12/01 - 10:03 - The New York Times
Com o grande poder de processamento chegam grandes responsabilidades. Computadores inseguros causam danos a seus usuários ao ficarem vulneráveis a roubos de identidade e senhas. Mas também podem ser recrutados como soldados em um devastator exército online: no melhor dos casos, causa inconveniências à todos os usuários ao cuspir spams irritantes. No pior dos casos, gera ataques em larga escala à websites de empresas e até governos, podendo derrubar redes com custo enorme.
Tais programas representam um problema crescente, principalmente porque muitos usuários de internet não tomam os passos relativamente simples necessários para combatê-los. O usuário precisa atualizar seu computador regularmente, fazer atualizações quando softwares expiram e não possuem mais garantias do fabricante, usar os firewalls que vêm com o computador e instalar programas antivírus. A maioria dos estados exige que donos de veículos adquiram seguros confiáveis. Pedir aos usuários esforços mínimos para evitar que seus computadores danifiquem outros não é tão absurdo.

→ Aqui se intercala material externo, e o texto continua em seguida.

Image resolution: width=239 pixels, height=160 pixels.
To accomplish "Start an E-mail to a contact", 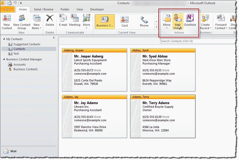I will coord(63,22).
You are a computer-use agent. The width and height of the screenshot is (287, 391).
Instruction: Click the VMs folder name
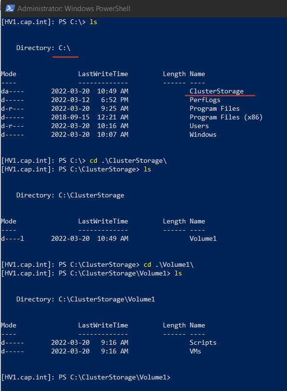click(x=195, y=352)
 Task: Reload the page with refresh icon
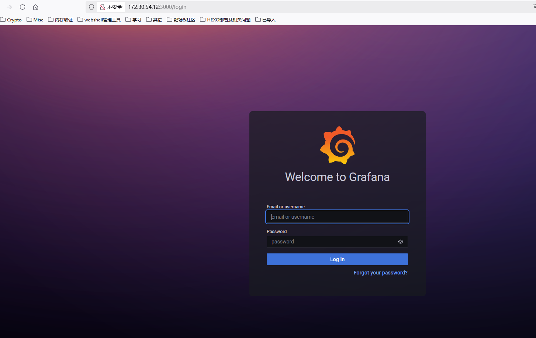pos(23,7)
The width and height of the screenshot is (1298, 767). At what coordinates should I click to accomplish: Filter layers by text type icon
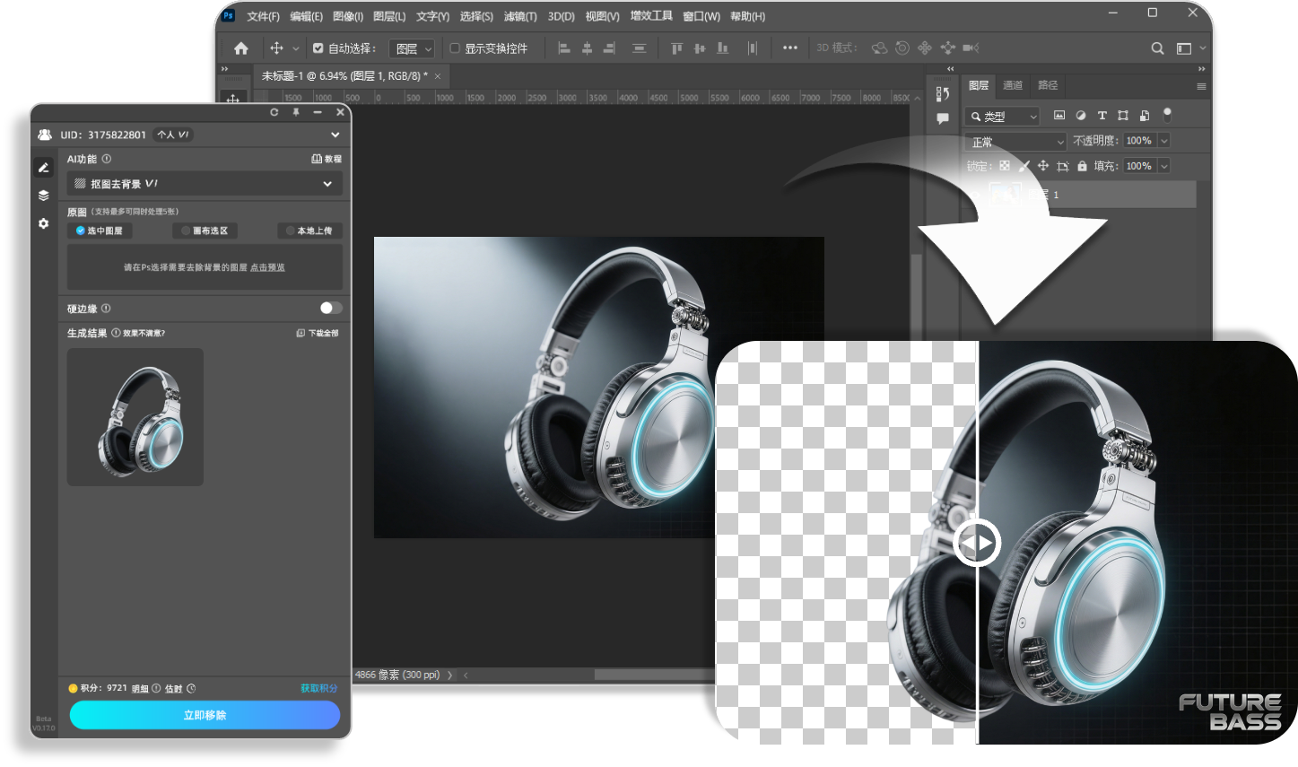coord(1102,116)
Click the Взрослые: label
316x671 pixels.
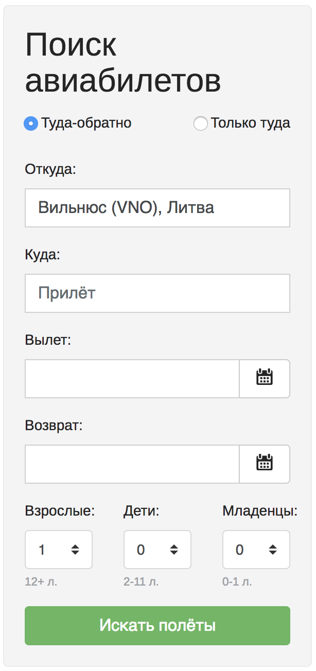click(60, 511)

Computadores infectados são comumente referidos como zumbis, porque desempenham tarefas ativas sem perceber o que estão fazendo. Inicialmente, um vírus ou worm compromete o computador. Depois, o criminoso por trás do ataque pode consegue controlá-lo remotamente. Como John Markoff recentemente reportou no Times, uma estimativa entre especialistas diz que 11% dos mais de 650 milhões de computadores conectados à internet estão infectados.
Nos primórdios da internet, existia uma visão otimista de uma vila virtual global pela qual todas as pessoas do mundo estariam conectadas, levando a um maior entendimento e até a paz. Nestes dias de websites da Jihad, isso soa tão realista quanto o mundo adotar o esperanto como língua oficial.
Existe uma diferença crucial entre os primeiros usuários e a maioria dos usuários de internet de hoje em dia. No surgimento dos computadores em rede, os profissionais e usuários caseiros online esperavam aprender e trabalhar. Com a popularização da internet, a dedicação das empresas de tecnologia em criar produtos plug-and-play fez a internet parecer de que precisa de menos entendimento e cuidado entre os usuários do que realmente necessita. Todo usuário possui a responsabilidade pessoal de nossa segurança coletiva, não importa quanto trabalho dão as atualizações, firewalls e patches de segurança.